12. Fretilin kalah dengan kekuatan militer ABRI, dan mereka mulai buat strategi baru dengan merangsek ke pemuda di kota-kota dengan cara klandestein, target utamanya ialah pemuda Timtim yang mendapatkan akses pendidikan tanpa diskriminasi jaman integrasi. Pemuda terpelajar inilah yang menjadi “tulang punggung” untuk “show” ke dunia internasional tentang “apa yang sebenarnya terjadi di Timtim” tentunya menurut versi pihak yang anti integrasi.

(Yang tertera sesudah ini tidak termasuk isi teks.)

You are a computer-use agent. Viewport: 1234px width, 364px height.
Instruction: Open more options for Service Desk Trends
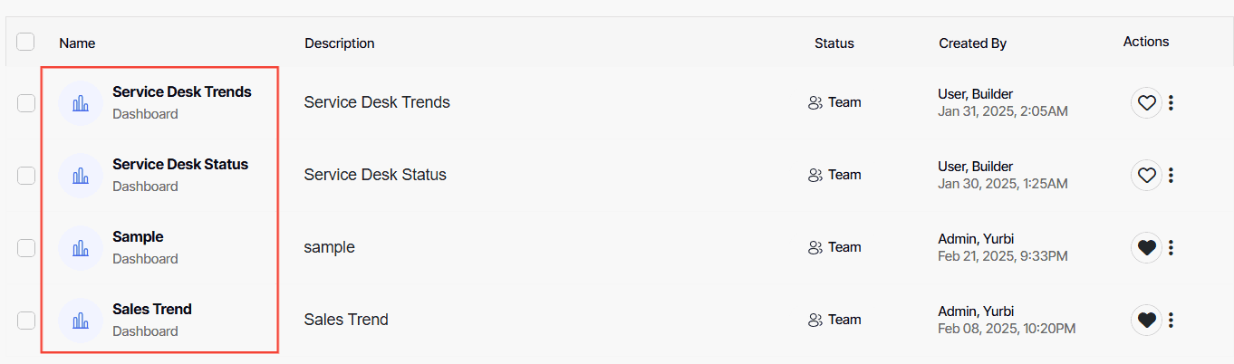(1171, 102)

13. Sebelum Perang Dingin usai, usaha pihak anti integrasi/pro kemerdekaan hanya sebuah “mimpi di siang bolong”, tidak berdampak apa-apa, dunia seakan membungkam. Namun kemudian, semua berbalik arah ketika Uni Soviet bubar, isu dunia berubah. Sejak 1990, sekutu-sekutu yang selama ini, secara terbuka membela, lalu “mundur teratur” meninggalkan Indonesia. Tidak mengagetkan jika demonstarsi Santa Cruz yang berdarah itu, dapat dengan cepat mendapat atensi dunia.
14. Kekerasan memang terjadi di Timtim, namun wilayah lainnya juga. Sebut saja Talang Sari dan Tanjung Priok. Bukan wilayah konflik (DOM) tetap kena hajar rezim. Membawa Timtim dengan kasus pelanggaran HAM ternyat laku dipasaran, namun tidak dengan kasus lainnya. Di sini saya percaya, bahwa “kontrak politik perang dingin” di Timtim sudah berakhir, dan segera Timtim akan lepas dari NKRI.

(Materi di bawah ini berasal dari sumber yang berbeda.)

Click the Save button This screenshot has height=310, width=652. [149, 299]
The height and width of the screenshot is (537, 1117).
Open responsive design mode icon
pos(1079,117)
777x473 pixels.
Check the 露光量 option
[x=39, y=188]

15. Krisis politik, dan diperparah dengan krisis ekonomi, membuat Indonesia merasa terbebani dengan pembiayaan “perawatan” propinsi Timtim. Maksudnya ?, Timtim sah jadi bagian NKRI tahun 1976, berarti 30-an tahun tertinggal dari propinsi lainnya. Secara kilat, propinsi ke-27 ini digelontorkan dana untuk kejar pebangunan. Label “anak emas” ya gara-gara ini, “97% pembangunan dari uang APBN dan 3% PAD (Pendapatan Asli Daerah)”. Lebih “men-emas-kan" Timtim, kemudian menjadikan Indonesia sebagai satu-satunya negara mayoritas muslim yang membuatkan Patung Yesus terbesar kedua di dunia ketika itu untuk propinsi baru. Mobil nasional pakai nama “Timor”, dan bisa mendatangkan Pemuka Katolik No.1 di dunia, yaitu PAUS untuk datang ke Timtim padahal belum genap 15 tahun bersama Indonesia dimasa integrasi.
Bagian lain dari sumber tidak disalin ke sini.